This powerbank will “boost” the output voltage when the current exceeds 1.5A, it is programmed to always do it because it has no way to detect cable resistance (for that you need feedback on the other end of the cable). but in your case the spikes are due to drops in the current draw.

Some manufacturers claim their powerbank being smart and will detect voltage drop across the cable/connectors and compensate for that, but they’re just being programmed to ramp up the voltage according to the current.

Thanks for that explanation, I have also been wondering how “powerbanks” can really detect voltage drop since the drop is on the other end..

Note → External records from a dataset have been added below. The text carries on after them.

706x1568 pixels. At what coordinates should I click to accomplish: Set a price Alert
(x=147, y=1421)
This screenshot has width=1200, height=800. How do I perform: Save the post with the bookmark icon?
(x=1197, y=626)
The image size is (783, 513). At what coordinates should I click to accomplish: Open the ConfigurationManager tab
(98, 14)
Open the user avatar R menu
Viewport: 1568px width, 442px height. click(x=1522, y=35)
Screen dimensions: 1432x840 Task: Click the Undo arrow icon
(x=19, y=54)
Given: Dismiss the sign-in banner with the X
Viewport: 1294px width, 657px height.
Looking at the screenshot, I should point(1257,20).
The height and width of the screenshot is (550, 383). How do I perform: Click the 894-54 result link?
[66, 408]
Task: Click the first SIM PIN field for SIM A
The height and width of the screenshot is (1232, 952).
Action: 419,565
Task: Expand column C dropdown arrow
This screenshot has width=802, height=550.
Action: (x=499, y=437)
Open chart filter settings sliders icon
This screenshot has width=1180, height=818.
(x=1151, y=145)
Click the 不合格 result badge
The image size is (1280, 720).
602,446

I do notice several such behaviors, USB voltage increases a bit when current increases, different chargers/powerbanks implement them slightly in diffferent ways at different voltage thresholds (I use EBD-USB+ to do a current load sweep and notice the voltage changes).

Quote:
The Micro USB has an maximum rated current of 2.1A, and the 2.4A rating was designed for Apple which implemented 12W charging for their iPads. So even if your charger has a higher amp rating, no device with Micro-USB input should exceed 2.1A on the input side (in theory)

For smartphones (mostly I’ve only checked a few older Samsung phones, and they typically charge to 1.8A max current at USB 5v. It’s only some powerbanks that I’ve noticed charging at 2.0A or sometimes spiking over 2.0A charging current)..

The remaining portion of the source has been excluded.